Assignment =
Look through the lines below and copy each one that includes "tweet".

Pixel coordinate grounding data
↓
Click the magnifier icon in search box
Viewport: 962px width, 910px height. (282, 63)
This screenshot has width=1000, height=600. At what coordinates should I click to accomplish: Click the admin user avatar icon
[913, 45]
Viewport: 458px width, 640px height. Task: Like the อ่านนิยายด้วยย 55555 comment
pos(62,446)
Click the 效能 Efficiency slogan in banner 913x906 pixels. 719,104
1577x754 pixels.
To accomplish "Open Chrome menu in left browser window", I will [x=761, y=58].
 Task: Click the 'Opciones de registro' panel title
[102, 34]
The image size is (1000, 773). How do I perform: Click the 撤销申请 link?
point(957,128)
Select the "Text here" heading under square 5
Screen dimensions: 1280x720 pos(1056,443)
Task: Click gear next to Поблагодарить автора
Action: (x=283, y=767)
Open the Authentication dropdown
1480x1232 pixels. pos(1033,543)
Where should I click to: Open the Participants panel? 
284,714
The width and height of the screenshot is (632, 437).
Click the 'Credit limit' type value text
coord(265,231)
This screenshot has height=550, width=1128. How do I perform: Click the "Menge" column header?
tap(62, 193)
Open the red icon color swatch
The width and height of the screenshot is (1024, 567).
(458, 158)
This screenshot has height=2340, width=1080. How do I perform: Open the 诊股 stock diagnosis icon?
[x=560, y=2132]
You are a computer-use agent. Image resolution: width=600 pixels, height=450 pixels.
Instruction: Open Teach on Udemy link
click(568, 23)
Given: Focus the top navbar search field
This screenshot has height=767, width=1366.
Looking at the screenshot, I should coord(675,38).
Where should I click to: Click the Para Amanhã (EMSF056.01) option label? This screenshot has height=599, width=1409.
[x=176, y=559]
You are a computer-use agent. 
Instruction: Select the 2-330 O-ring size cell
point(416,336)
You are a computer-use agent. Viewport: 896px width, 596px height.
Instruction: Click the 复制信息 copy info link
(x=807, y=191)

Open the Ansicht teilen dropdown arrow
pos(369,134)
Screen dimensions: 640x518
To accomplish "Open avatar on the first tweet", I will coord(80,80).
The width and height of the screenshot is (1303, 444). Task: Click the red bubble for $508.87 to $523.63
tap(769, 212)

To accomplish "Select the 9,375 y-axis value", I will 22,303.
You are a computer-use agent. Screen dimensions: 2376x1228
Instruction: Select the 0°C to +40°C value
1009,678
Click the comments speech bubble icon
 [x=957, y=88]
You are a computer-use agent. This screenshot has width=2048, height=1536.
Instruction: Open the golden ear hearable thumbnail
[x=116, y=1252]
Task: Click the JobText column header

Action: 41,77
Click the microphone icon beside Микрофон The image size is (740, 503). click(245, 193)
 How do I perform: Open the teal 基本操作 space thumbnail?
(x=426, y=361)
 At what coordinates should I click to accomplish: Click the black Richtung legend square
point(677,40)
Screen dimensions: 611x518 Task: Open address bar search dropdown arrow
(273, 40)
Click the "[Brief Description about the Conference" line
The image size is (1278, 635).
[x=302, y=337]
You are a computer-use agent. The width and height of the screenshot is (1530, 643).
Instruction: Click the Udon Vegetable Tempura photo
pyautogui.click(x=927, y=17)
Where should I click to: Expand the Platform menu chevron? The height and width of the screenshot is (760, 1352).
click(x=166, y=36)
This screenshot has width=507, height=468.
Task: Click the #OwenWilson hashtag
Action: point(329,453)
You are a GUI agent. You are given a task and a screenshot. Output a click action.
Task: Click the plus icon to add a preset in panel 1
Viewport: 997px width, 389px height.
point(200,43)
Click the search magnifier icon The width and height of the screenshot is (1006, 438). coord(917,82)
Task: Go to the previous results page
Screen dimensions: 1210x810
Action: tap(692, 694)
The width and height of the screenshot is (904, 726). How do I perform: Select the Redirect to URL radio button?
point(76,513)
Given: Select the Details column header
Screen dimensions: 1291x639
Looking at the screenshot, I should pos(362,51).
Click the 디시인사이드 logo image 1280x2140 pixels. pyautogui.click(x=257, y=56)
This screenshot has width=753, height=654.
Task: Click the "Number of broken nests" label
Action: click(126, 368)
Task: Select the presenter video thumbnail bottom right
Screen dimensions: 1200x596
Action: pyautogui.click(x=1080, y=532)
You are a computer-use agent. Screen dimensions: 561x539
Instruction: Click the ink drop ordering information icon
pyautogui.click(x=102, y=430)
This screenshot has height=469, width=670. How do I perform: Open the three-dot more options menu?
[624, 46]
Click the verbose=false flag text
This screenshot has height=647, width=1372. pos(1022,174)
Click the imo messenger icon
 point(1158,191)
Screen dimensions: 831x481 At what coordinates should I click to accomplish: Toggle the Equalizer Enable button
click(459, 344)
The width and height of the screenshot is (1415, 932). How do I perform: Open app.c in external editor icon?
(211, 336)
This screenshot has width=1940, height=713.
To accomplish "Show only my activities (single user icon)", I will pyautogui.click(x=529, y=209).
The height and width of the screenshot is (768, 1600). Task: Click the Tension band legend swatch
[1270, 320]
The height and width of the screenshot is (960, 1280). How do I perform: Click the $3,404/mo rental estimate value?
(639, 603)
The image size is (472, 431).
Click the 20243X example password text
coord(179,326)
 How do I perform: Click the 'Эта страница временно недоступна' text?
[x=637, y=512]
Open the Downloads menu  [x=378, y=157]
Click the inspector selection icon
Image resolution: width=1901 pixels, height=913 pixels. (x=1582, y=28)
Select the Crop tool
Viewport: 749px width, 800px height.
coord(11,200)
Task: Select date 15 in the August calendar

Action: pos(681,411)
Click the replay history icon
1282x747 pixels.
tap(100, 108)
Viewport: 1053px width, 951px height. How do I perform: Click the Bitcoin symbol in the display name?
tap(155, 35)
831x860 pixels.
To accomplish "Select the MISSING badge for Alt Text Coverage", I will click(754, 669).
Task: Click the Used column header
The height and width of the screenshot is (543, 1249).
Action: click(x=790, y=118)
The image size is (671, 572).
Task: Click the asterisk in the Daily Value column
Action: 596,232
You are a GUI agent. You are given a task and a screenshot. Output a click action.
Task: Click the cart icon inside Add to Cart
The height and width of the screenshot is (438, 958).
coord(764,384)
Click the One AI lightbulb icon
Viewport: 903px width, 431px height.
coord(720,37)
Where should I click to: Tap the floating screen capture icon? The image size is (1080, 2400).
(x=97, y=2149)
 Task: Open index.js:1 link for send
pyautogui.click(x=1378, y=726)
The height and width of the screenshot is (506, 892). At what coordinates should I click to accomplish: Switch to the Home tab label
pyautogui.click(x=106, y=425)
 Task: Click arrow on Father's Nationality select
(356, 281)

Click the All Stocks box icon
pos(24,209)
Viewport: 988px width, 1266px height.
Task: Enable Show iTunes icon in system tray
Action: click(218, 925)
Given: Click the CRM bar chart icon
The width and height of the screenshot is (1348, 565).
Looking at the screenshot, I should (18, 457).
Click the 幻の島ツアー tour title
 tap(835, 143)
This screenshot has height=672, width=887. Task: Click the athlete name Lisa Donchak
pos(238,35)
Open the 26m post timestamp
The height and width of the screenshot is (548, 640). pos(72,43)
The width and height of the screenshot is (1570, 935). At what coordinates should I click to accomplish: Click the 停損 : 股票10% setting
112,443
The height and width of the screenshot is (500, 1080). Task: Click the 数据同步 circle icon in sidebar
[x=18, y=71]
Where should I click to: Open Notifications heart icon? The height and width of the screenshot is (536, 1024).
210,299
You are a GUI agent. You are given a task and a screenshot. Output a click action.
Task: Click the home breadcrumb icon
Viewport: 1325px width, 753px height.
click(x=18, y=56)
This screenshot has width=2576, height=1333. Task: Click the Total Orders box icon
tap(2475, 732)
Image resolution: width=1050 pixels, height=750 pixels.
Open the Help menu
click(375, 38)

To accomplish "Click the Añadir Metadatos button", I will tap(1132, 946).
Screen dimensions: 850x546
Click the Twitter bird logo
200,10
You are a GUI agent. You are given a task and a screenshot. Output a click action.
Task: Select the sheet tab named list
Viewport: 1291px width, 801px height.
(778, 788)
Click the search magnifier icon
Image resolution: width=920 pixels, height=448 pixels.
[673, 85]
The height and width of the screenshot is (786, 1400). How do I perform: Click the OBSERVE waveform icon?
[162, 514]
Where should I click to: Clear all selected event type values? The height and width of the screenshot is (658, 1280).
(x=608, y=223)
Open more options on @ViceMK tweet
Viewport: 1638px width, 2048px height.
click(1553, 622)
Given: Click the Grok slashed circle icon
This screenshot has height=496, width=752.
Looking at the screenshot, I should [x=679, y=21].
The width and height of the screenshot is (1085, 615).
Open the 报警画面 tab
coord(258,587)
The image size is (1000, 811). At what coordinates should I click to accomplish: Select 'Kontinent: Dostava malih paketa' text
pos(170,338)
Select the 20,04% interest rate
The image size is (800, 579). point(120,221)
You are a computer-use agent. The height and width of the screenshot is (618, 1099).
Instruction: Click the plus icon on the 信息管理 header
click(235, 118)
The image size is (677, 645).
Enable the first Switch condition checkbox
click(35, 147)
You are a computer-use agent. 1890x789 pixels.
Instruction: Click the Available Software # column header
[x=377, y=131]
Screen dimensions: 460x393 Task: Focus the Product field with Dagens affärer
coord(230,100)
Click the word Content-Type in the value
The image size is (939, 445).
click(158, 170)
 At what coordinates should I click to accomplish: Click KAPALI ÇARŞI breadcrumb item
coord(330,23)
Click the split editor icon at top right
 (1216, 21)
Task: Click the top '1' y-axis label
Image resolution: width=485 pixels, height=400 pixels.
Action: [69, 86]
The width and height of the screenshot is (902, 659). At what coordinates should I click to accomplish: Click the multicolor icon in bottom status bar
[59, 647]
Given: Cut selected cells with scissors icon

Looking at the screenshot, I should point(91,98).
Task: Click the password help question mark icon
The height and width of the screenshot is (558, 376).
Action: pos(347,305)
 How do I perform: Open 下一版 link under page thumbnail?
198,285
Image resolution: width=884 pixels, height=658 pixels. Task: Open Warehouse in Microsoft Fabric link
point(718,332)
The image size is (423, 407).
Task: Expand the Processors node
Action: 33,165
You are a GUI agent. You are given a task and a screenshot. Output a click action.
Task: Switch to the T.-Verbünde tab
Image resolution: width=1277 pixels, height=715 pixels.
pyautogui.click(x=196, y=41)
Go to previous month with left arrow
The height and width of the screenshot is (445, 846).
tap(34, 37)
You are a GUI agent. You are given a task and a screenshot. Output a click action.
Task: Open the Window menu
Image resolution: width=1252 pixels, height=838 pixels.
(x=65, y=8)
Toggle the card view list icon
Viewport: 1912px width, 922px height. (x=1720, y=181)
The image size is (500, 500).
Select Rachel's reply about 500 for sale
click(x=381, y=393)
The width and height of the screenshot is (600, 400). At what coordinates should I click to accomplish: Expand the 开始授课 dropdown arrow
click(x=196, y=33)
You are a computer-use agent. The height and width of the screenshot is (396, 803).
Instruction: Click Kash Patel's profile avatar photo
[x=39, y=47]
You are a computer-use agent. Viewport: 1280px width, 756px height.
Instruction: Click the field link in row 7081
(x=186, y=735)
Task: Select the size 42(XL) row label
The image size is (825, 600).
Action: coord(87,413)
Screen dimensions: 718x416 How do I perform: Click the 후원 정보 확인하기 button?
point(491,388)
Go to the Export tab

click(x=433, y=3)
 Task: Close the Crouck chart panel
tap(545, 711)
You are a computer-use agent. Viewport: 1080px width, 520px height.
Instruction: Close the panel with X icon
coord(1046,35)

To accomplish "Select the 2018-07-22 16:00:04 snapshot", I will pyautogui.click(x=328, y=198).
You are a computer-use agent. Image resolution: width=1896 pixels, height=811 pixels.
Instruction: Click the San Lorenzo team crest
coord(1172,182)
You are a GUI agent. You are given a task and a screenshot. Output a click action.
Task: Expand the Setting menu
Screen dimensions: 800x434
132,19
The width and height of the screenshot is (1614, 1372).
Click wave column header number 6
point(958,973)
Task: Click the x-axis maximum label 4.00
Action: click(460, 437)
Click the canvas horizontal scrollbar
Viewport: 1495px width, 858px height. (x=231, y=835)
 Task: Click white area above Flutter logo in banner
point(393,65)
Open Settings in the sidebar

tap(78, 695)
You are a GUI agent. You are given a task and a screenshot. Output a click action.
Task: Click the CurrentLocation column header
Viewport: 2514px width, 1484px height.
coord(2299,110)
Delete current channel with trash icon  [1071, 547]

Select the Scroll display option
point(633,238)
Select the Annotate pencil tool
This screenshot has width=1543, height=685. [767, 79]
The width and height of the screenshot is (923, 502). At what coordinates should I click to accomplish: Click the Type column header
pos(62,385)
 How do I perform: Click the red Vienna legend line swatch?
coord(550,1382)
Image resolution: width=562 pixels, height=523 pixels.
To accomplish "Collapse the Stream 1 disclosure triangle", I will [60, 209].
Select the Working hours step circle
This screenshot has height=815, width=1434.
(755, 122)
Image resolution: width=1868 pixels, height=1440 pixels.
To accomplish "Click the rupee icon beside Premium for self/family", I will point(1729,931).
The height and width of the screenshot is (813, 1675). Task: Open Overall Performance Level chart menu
↑
Completed task =
To accomplish "Open avatar on the first tweet", I will coord(80,80).
Open more options on @ViceMK tweet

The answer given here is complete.